_Set exercise_:
Please transcribe the full text on parsing CSV and other separated strings, keeping every line and character unchanged.
==== Excerpt provided ====
Skip to main content

Parse CSV or other separated strings

I had to work with Comma Separated Values (CSV) files the last few days and updated some code to make it easier to use with LINQ. Quick review, a CSV file is a file that has all of the values separated by a comma. Values that contain a comma are typically qualified with double quotes. For example:

Abraham, Lincoln, 03/4/1861, 04/15/1865, "Republican, National Union"

Basically, I created a class called SeparatedString that performs all the functionality of parsing the data so that I can retrieve it later. When the Text property is set it figures out the location of all relevant commas and loads them into a List. The GetValue method then uses the index to grab the occurrence of the comma that precedes the value to be retrieved.

Public Class SeparatedString
    ''' <summary>
    ''' Contains the position of all separator characters in the string
    ''' </summary>
    ''' <remarks></remarks>
    Private _Separators As New List(Of Integer)

    ''' <summary>
    ''' The CSV text of the string.
    ''' </summary>
    ''' <remarks></remarks>
    Private _Text As String
    Public Property Text() As String
        Get
            Return _Text
        End Get
        Set(ByVal value As String)
            _Text = value
            LoadSeparatorPositions()
        End Set
    End Property

    Private _Qualifier As Char = Chr(34)
    ''' <summary>
    ''' The character used to qualify text strings.
    ''' </summary>
    ''' <value>The character used to qualify text strings.</value>
    ''' <returns>Char</returns>
    ''' <remarks>
    ''' <para>
    ''' Default value: double quotes - chr(34)
    ''' </para>
    ''' Depending on the tool used to create the string, text
    ''' strings may be qualified by a character, typically double quotes.
    ''' <example>
    ''' "John", "Quincy", "Adams", 01/01/2003, 54
    ''' </example>
    ''' </remarks>
    Public Property Qualifier() As Char
        Get
            Return _Qualifier
        End Get
        Set(ByVal value As Char)
==== Data excerpts ====
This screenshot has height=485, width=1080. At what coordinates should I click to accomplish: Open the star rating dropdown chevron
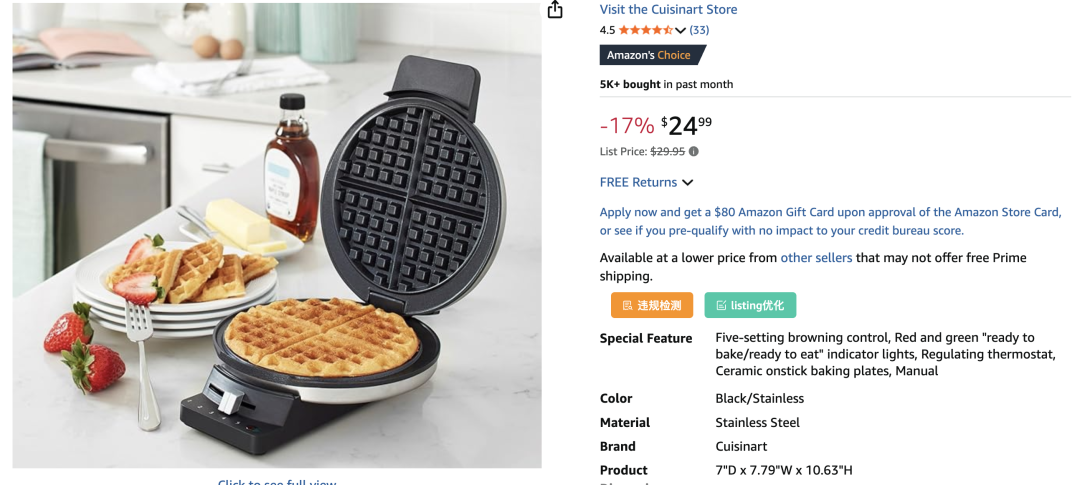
====
==== Data excerpts ====
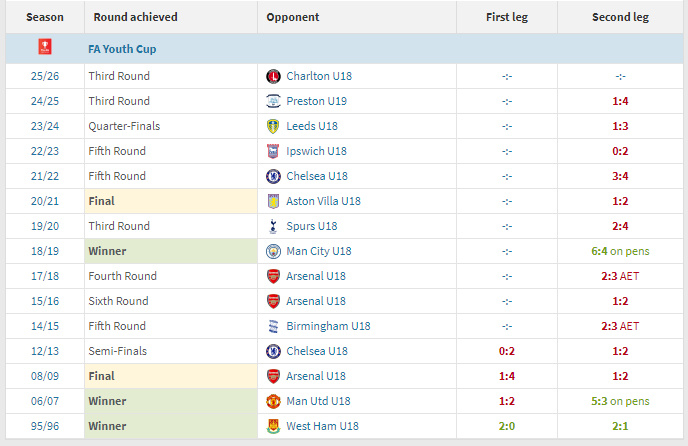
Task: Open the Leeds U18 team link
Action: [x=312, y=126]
====
_Result of the task_:
Skip to main content

Parse CSV or other separated strings

I had to work with Comma Separated Values (CSV) files the last few days and updated some code to make it easier to use with LINQ. Quick review, a CSV file is a file that has all of the values separated by a comma. Values that contain a comma are typically qualified with double quotes. For example:

Abraham, Lincoln, 03/4/1861, 04/15/1865, "Republican, National Union"

Basically, I created a class called SeparatedString that performs all the functionality of parsing the data so that I can retrieve it later. When the Text property is set it figures out the location of all relevant commas and loads them into a List. The GetValue method then uses the index to grab the occurrence of the comma that precedes the value to be retrieved.

Public Class SeparatedString
    ''' <summary>
    ''' Contains the position of all separator characters in the string
    ''' </summary>
    ''' <remarks></remarks>
    Private _Separators As New List(Of Integer)

    ''' <summary>
    ''' The CSV text of the string.
    ''' </summary>
    ''' <remarks></remarks>
    Private _Text As String
    Public Property Text() As String
        Get
            Return _Text
        End Get
        Set(ByVal value As String)
            _Text = value
            LoadSeparatorPositions()
        End Set
    End Property

    Private _Qualifier As Char = Chr(34)
    ''' <summary>
    ''' The character used to qualify text strings.
    ''' </summary>
    ''' <value>The character used to qualify text strings.</value>
    ''' <returns>Char</returns>
    ''' <remarks>
    ''' <para>
    ''' Default value: double quotes - chr(34)
    ''' </para>
    ''' Depending on the tool used to create the string, text
    ''' strings may be qualified by a character, typically double quotes.
    ''' <example>
    ''' "John", "Quincy", "Adams", 01/01/2003, 54
    ''' </example>
    ''' </remarks>
    Public Property Qualifier() As Char
        Get
            Return _Qualifier
        End Get
        Set(ByVal value As Char)